DBSCAN
Description
DBSCAN (Density-Based Spatial Clustering of Applications with Noise) is an unsupervised clustering algorithm that groups together closely packed points (points with many nearby neighbors), while marking points that lie alone in low-density regions as outliers. Unlike K-Means, it does not require the number of clusters to be specified in advance and can find arbitrarily shaped clusters.
How It Works
- Core Point: A point with at least a minimum number of neighboring points (MinPts) within a given radius (ε).
- Border Point: A point within ε of a core point, but with fewer than MinPts neighbors.
- Noise Point: A point that is neither a core point nor a border point.
- The algorithm expands clusters from core points by including density-reachable points.
Examples
Python Example of DBSCAN
from sklearn.datasets import make_moons
from sklearn.cluster import DBSCAN
import matplotlib.pyplot as plt
# Generate sample data
X, _ = make_moons(n_samples=300, noise=0.05, random_state=0)
# Apply DBSCAN
db = DBSCAN(eps=0.2, min_samples=5)
labels = db.fit_predict(X)
# Plot the clusters
plt.scatter(X[:, 0], X[:, 1], c=labels, cmap='plasma')
plt.title("DBSCAN Clustering")
plt.show()
Real-World Applications
DBSCAN Applications
- Geospatial Data: Identifying geographical clusters such as hotspots or cities
- Anomaly Detection: Identifying outliers in transaction records or sensor data
- Astronomy: Detecting celestial bodies in space images based on density
- Social Media Analysis: Grouping users based on behavior without predefining groups

Resources
The following resources will be manually added later:
Video Tutorials
PDF/DOC Materials
Interview Questions
1. What makes DBSCAN different from K-Means?
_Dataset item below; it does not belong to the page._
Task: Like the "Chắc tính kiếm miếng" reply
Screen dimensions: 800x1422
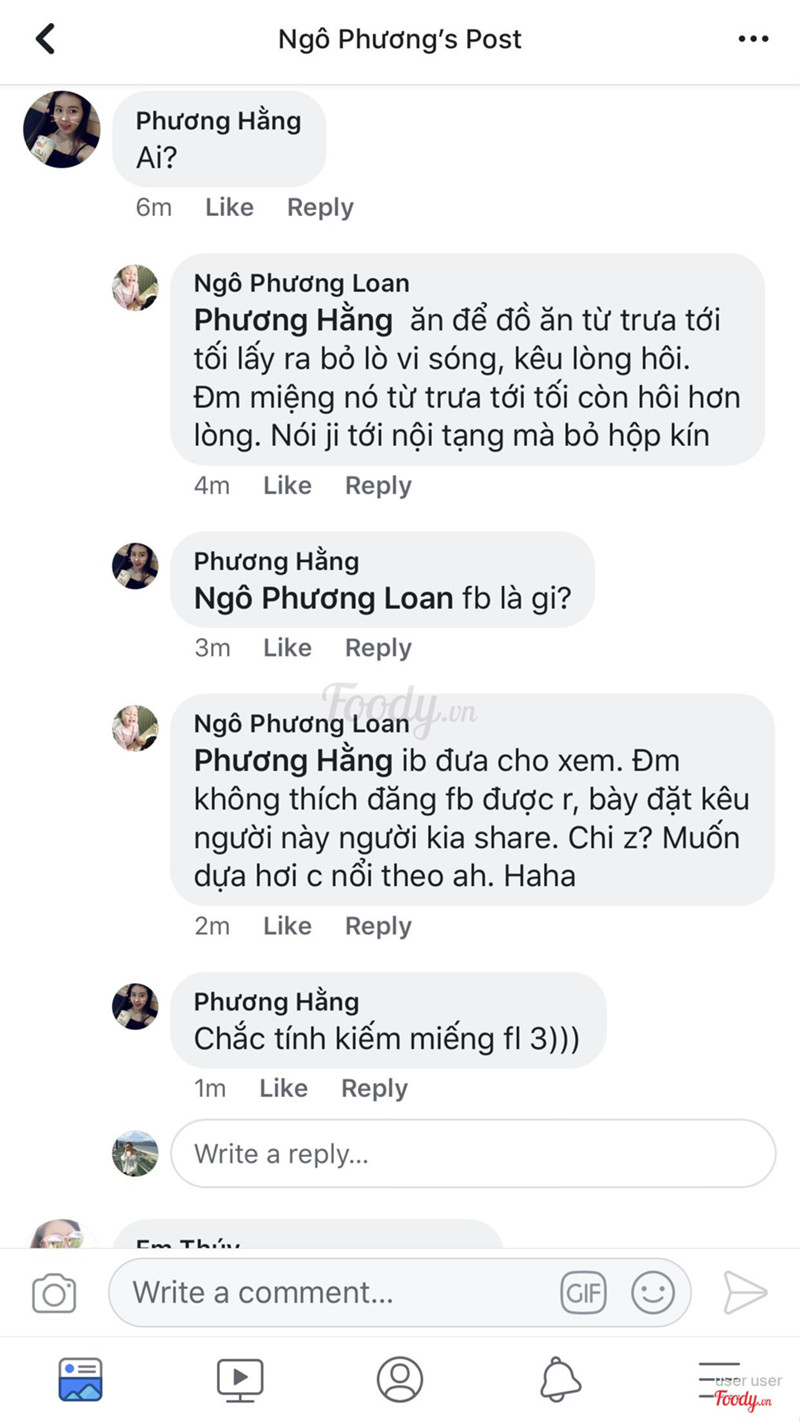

Unlike K-Means, DBSCAN does not require the number of clusters to be specified beforehand and can find clusters of arbitrary shapes. It also handles outliers naturally by labeling them as noise.
2. What are the parameters of DBSCAN and how do they affect clustering?
eps (ε): Radius to consider neighbors around a point. Too small may result in more noise; too large may merge clusters.
min_samples: Minimum number of points to form a dense region. Affects sensitivity to noise and size of clusters.
3. What are the limitations of DBSCAN?
DBSCAN struggles with clusters of varying densities and can be sensitive to the choice of ε and MinPts. It also does not scale well to high-dimensional data.
4. How does DBSCAN classify noise?
Any point that is not a core point and not reachable from any other core point is classified as noise and assigned a label of -1.
5. Is DBSCAN deterministic?
Yes, DBSCAN is deterministic as long as the input data and parameters remain the same. It does not involve random initialization like K-Means.